What needs to be done
A verbatim copy of the line containing "Task: Select the 趨勢線 trend line drawing tool" and all lines after it, up to and including the final line of the records, is the only acceptable output.

Records to use
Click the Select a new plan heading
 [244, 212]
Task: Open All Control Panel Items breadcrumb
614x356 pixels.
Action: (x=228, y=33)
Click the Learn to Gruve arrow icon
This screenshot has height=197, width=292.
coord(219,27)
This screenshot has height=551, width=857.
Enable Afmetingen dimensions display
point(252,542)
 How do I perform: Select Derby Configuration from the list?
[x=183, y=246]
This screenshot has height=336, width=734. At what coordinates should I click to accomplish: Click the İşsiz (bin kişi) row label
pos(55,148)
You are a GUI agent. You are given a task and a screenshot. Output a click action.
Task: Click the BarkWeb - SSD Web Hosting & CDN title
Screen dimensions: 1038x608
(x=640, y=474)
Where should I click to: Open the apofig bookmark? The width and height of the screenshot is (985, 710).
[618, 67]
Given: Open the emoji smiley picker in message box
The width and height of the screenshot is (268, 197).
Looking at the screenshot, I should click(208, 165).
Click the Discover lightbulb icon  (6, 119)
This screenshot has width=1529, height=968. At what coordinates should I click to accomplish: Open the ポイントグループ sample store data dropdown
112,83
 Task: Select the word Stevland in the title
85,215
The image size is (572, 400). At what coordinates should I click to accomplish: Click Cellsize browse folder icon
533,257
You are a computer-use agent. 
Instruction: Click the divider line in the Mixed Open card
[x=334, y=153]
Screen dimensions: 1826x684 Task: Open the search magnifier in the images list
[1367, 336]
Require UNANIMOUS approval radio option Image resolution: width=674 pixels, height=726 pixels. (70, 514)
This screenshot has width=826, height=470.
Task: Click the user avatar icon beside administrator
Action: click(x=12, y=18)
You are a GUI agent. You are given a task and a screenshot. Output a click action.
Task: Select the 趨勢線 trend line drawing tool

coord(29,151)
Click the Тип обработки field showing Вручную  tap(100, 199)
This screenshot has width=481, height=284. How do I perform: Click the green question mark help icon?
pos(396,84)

Reply
Task: Select the 趨勢線 trend line drawing tool

coord(29,151)
Click the Тип обработки field showing Вручную  tap(100, 199)
This screenshot has width=481, height=284. How do I perform: Click the green question mark help icon?
pos(396,84)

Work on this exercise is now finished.